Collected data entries
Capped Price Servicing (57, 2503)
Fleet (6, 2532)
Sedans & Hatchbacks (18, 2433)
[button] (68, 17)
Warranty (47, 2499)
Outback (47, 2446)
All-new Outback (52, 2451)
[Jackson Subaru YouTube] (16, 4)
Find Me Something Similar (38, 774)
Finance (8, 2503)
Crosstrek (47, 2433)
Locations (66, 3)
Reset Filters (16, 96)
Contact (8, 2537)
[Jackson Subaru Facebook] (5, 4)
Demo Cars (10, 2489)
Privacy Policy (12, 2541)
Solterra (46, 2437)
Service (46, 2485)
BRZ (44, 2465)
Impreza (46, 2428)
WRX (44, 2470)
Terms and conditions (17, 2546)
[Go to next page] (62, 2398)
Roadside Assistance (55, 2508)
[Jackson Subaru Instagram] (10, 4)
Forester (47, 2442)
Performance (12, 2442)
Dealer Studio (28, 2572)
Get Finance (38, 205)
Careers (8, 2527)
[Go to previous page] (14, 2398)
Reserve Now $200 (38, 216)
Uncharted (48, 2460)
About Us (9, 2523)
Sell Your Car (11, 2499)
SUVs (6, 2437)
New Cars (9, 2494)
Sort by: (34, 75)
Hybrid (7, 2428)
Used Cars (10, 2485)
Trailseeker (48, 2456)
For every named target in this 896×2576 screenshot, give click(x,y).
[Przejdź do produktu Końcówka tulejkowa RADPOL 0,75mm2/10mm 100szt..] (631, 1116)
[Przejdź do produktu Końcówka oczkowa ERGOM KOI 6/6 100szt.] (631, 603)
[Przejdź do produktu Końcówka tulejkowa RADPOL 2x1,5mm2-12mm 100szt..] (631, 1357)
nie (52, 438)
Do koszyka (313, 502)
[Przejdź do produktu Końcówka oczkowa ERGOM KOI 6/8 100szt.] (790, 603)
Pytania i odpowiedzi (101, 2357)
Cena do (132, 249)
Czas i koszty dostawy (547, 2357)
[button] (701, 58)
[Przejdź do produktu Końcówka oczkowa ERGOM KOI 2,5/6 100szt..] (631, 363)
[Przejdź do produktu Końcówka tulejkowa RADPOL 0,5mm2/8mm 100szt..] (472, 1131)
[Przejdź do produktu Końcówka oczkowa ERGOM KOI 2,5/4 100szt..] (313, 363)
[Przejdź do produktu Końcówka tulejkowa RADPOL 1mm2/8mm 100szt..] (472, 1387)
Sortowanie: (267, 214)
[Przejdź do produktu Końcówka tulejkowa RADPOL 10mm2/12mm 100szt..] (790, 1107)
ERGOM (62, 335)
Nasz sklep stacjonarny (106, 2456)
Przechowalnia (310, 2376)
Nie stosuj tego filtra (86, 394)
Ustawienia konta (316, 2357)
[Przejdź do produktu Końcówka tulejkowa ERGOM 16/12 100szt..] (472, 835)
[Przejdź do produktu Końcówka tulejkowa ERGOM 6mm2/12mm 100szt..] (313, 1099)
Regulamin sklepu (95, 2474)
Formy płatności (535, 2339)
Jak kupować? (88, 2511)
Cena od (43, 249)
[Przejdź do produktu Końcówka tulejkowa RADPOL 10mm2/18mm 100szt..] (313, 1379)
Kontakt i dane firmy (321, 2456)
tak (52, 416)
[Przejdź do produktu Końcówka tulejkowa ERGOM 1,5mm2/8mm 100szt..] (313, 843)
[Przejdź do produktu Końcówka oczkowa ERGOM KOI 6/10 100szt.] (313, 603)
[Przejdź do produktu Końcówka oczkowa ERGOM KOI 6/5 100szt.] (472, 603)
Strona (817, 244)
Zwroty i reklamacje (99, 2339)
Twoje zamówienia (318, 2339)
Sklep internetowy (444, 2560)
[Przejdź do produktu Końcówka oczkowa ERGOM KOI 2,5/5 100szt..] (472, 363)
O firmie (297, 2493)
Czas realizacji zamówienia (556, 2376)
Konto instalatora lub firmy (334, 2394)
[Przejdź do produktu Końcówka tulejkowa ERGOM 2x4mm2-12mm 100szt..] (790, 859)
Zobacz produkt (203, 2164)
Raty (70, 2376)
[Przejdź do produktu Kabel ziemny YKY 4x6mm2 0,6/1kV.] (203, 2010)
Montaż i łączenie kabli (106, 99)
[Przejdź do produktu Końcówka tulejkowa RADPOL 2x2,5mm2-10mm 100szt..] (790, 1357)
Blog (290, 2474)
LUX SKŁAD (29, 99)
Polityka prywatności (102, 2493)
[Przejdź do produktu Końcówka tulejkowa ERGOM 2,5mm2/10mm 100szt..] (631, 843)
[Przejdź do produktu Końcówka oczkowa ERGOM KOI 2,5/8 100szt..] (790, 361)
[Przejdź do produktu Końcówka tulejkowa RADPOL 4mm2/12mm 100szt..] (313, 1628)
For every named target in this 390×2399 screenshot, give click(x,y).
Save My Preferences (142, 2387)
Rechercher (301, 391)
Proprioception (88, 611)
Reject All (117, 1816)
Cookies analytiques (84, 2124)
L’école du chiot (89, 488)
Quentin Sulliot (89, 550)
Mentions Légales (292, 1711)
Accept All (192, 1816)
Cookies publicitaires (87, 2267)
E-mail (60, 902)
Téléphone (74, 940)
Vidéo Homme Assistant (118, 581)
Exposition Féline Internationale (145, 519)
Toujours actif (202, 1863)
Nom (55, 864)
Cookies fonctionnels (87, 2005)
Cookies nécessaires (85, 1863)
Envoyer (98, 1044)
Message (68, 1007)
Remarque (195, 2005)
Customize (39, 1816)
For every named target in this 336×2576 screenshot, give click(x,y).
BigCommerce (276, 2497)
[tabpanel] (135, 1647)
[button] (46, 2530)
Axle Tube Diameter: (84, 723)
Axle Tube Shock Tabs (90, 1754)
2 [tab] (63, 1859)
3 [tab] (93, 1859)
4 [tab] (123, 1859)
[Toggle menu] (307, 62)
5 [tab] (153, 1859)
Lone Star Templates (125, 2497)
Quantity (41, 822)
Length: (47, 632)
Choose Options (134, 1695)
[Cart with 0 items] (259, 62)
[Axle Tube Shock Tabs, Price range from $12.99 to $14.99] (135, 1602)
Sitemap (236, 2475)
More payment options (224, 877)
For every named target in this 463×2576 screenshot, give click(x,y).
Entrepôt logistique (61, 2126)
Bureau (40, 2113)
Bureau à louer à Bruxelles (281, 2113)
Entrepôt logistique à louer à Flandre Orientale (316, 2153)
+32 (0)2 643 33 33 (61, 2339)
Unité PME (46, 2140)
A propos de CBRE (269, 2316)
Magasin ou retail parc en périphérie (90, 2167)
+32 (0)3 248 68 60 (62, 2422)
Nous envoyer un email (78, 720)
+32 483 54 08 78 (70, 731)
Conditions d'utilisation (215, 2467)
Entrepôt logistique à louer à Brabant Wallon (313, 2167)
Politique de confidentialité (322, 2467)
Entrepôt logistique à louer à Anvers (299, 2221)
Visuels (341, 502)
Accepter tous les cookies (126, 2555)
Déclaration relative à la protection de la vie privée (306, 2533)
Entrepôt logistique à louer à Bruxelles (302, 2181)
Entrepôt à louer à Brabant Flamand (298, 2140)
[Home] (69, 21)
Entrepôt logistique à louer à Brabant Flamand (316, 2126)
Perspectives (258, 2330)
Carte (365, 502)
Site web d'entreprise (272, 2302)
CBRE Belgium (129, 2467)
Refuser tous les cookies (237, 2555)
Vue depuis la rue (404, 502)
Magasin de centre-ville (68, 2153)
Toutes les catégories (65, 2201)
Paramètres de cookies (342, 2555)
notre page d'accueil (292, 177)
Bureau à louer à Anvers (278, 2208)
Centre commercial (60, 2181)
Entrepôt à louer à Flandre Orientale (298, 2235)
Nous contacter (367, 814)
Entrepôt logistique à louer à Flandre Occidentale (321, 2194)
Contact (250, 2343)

Task goal
With "firmy" as the word to match, copy each line of the records that has it.

Result
Kontakt i dane firmy (321, 2456)
Konto instalatora lub firmy (334, 2394)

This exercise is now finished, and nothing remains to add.